That’s pretty basic – we learn that one pretty early, and if we have teachers who aren’t just taking up space until retirement, we know by seventh grade why that is – water is what is known as a polar molecule with uneven electron sharing and the molecule is formed by hydrogen bonds. A water molecule carries a slight positive charge at one end and a slight negative charge at the other. Oil, on the other hand, is a hydrocarbon that results in a non-charged molecule formed by carbon bonds that release a LOT of energy when they are broken.

It is lust for that energy that makes human beings do stupid things, like build off-shore drilling rigs to extract oil from beneath the oceans.

This is a game that is simply not worth the candle.

Sane people have always known this, and we have had empirical proof since January 1969, when a gas blowout occurred beneath a Union Oil drilling platform located about six miles off shore from Santa Barbara. Over the next eleven days, 200,000 gallons of crude oil would bubble to the surface, and the slick would eventually cover 800 square miles of ocean and affect 35 miles of coastline. Shore birds such as plovers and willets fled the area, but diving birds became oil-soaked and many died.

Nearly 3700 birds were estimated to have perished because of contact with oil. Aerial surveys a year later found only 200 grebes in an area that had previously drawn 4000 to 7000.

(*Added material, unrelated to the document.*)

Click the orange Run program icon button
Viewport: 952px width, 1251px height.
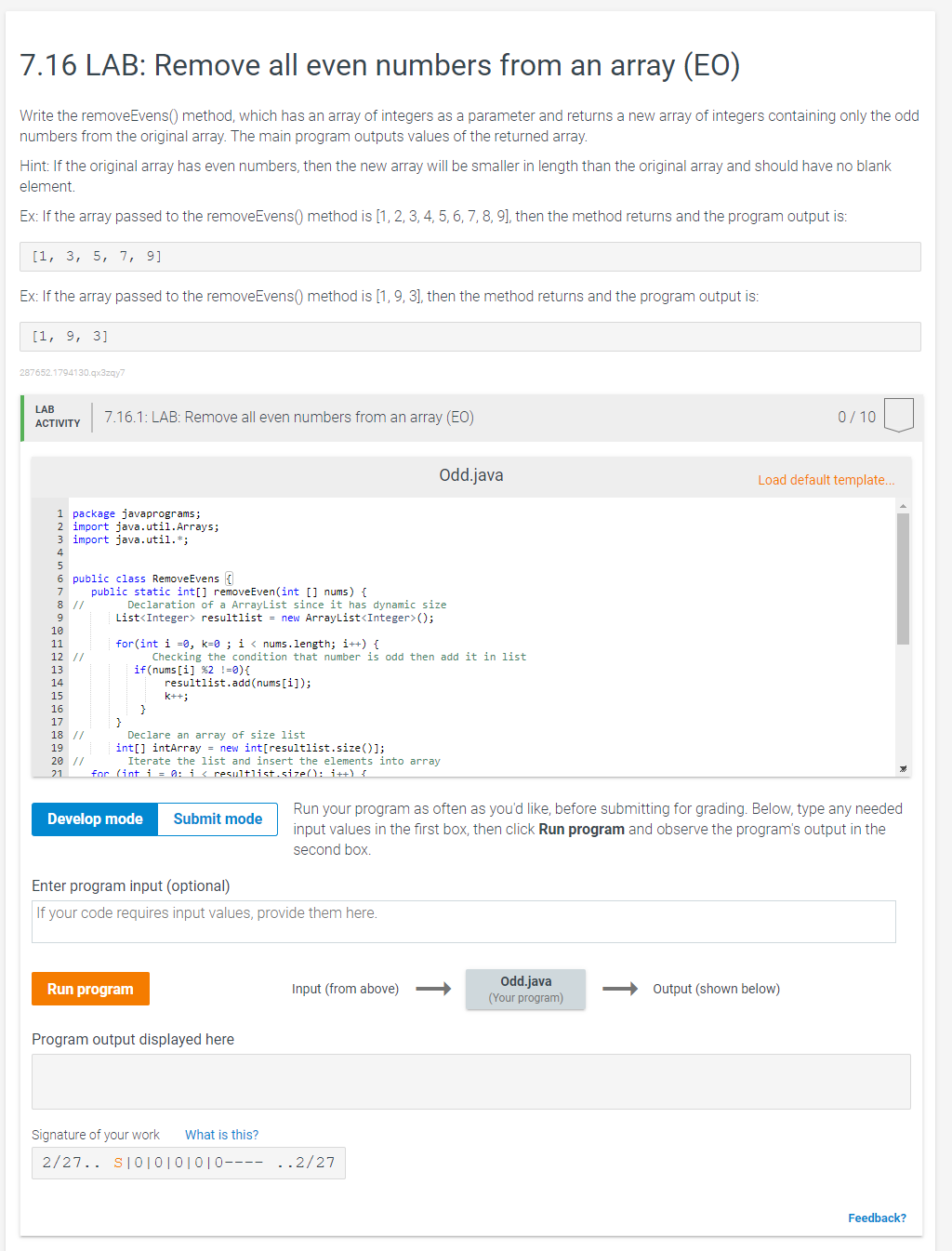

Marine mammals were poisoned. For weeks the tides brought in the corpses of seals and dolphins, and gray whales who traversed the channel as part of their regular migratory route to their calving grounds in the warm waters off the Baja peninsula avoided the area.

The Santa Barbara spill was such an ecological disaster that the very first Earth Day grew out of it a year later.

I have been thinking about the Santa Barbara spill as the reality of the devastation of the Deepwater Horizon spill sets in. And as the oil spreads and gets closer and closer to the delicate marshlands off Louisiana,  I keep hearing that George Santayana quote about people who don’t learn from history being doomed to repeat it over and over and over again.

And that was before they started to come clean about just how much oil is bubbling up from beneath the seabed. So far they are admitting to five thousand barrels a day – do I hear  ten?

Government officials said late Wednesday night that oil might be leaking from a well in the Gulf of Mexico at a rate five times that suggested by initial estimates.

In a hastily called news conference, Rear Adm. Mary E. Landry of the Coast Guard said a scientist from the National Oceanic and Atmospheric Administration had concluded that oil is leaking at the rate of 5,000 barrels a day, not 1,000 as had been estimated. While emphasizing that the estimates are rough given that the leak is at 5,000 feet below the surface, Admiral Landry said the new estimate came from observations made in flights over the slick, studying the trajectory of the spill and other variables.


Admiral Landry said President Obama had been notified. She also opened up the possibility that if the government determines that BP, which is responsible for the cleanup, cannot handle the spill with the resources available in the private sector, that Defense Department could become involved to contribute technology.

Wind patterns may push the spill into the coast of Louisiana as soon as Friday night, officials said, prompting consideration of more urgent measures to protect coastal wildlife. Among them were using cannons to scare off birds and employing local shrimpers’ boats as makeshift oil skimmers in the shallows.

Part of the oil slick was only 16 miles offshore and closing in on the Mississippi River Delta, the marshlands at the southeastern tip of Louisiana where the river empties into the ocean. Already 100,000 feet of protective booms have been laid down to protect the shoreline, with 500,000 feet more standing by, said Charlie Henry, an oil spill expert for the National Oceanic and Atmospheric Administration, at an earlier news conference on Wednesday.

On Wednesday evening, cleanup crews began conducting what is called an in-situ burn, a process that consists of corralling concentrated parts of the spill in a 500-foot-long fireproof boom, moving it to another location and burning it. It has been tested effectively on other spills, but weather and ecological concerns can complicate the procedure.

Can I just say that when bodies of water burn, something is deeply, tragically fucked up?

The people of southern California are still pissed off about the Santa Barbara spill 41 years later. You think the residents of the Gulf Coast are going to have shorter attention spans, especially with Katrina so fresh in memory?